I imagine you in your filthy kitchen with your shitty pan exploding with boiling water while you spin it with a shallow metal tablespoon at full speed splashing water all over your flip flop wearing exposed toes and moms shitty electric element stove. FUCK YOU.

Paragraphs are indented not line spaced you retard, Reddit apologist.

Listen sweetie, if he wanted to cook like Gordon Ramsay, he would, but he clearly wants to be like Heston Blumenthal. That's why he's doing "food science".

What did your mom think? Is she impressed by your attempt at acting like a grown-up? :^)

confirmed for having never made poached eggs

Tho is a stylistic element, left to the author. If you'll check out the internet, or business communications, or read a fucking book, you'll see that its entirely out of style.

Stop trying to defend your shit tier, cancerous, bullshit. You just make your kind look even worse with each post. Take the advice from earlier in the thread.

LURK
U
R
K

My mom doesn't browse Veeky Forums, and she is a religious bigot that is staunchly anti-science. I probably won't mention this to her next time she comes over to baby sit.

Thanks for letting us know how jealous of the kitchen you are tho. Stay rekt, hon.

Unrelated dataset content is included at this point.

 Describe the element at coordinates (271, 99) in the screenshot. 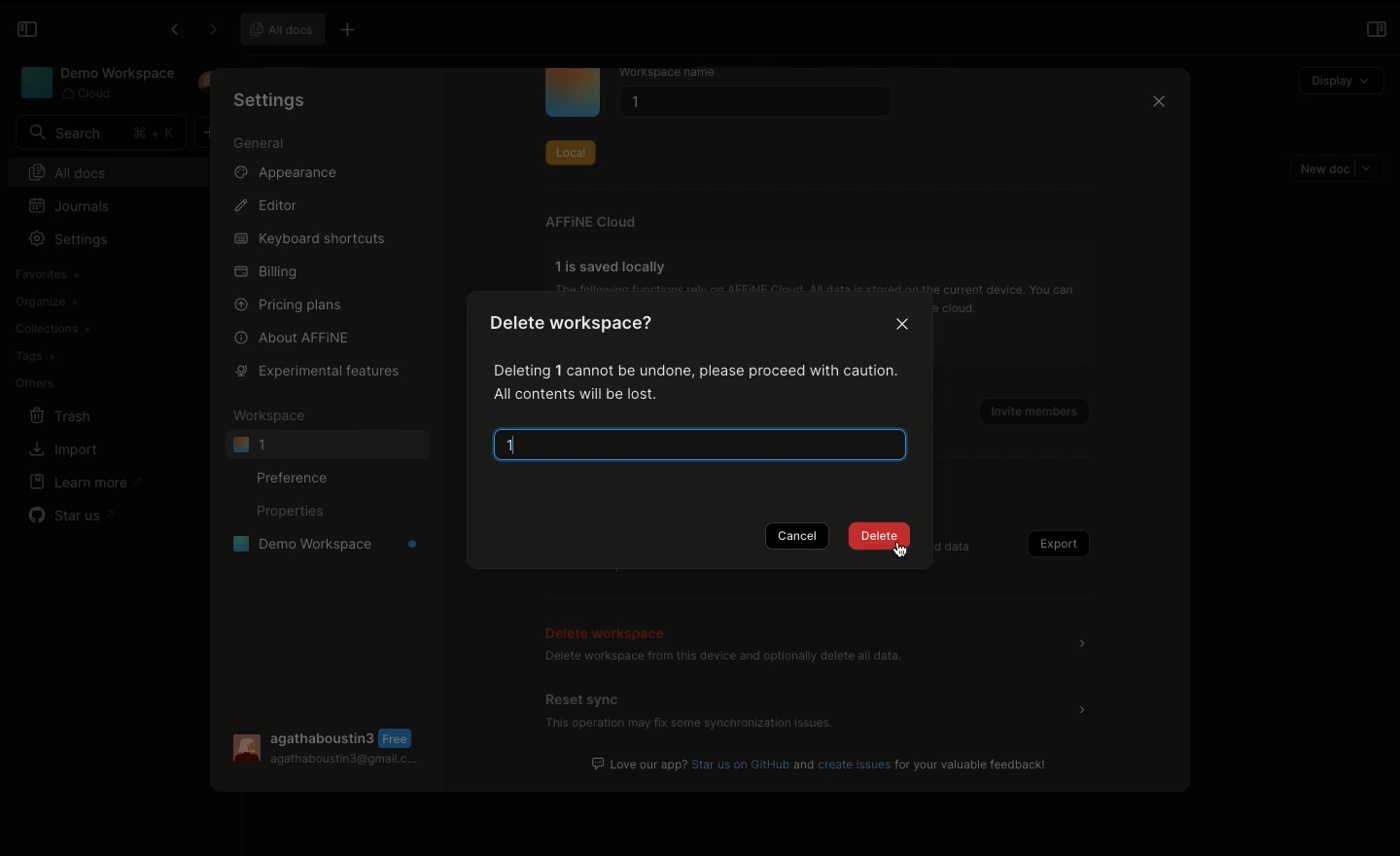

I see `Settings` at that location.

Fyi, I'll be documenting (through imagery) the strainer process and results when using a 1 Tablespoon vinegar in water solution.

For science, we'll be fucking up and foregoing our controls. Two eggs instead of one, no water bath. I will not be using a swirl technique. Water temp 195 on introduction of proteins.

Vinegar added, 195 F achieved, eggs strained and introduced.

The vinegar egg white is taking color because the acid is beginning to cook the egg now. Nice control test to show how it all works

This is after agitation to free them from the bottom, about 45 seconds in.

Observation... They have less loose whites as expected, vinegar still seems to provide a tightening of the skin and a taller, rounder appearance, instead of laying flat.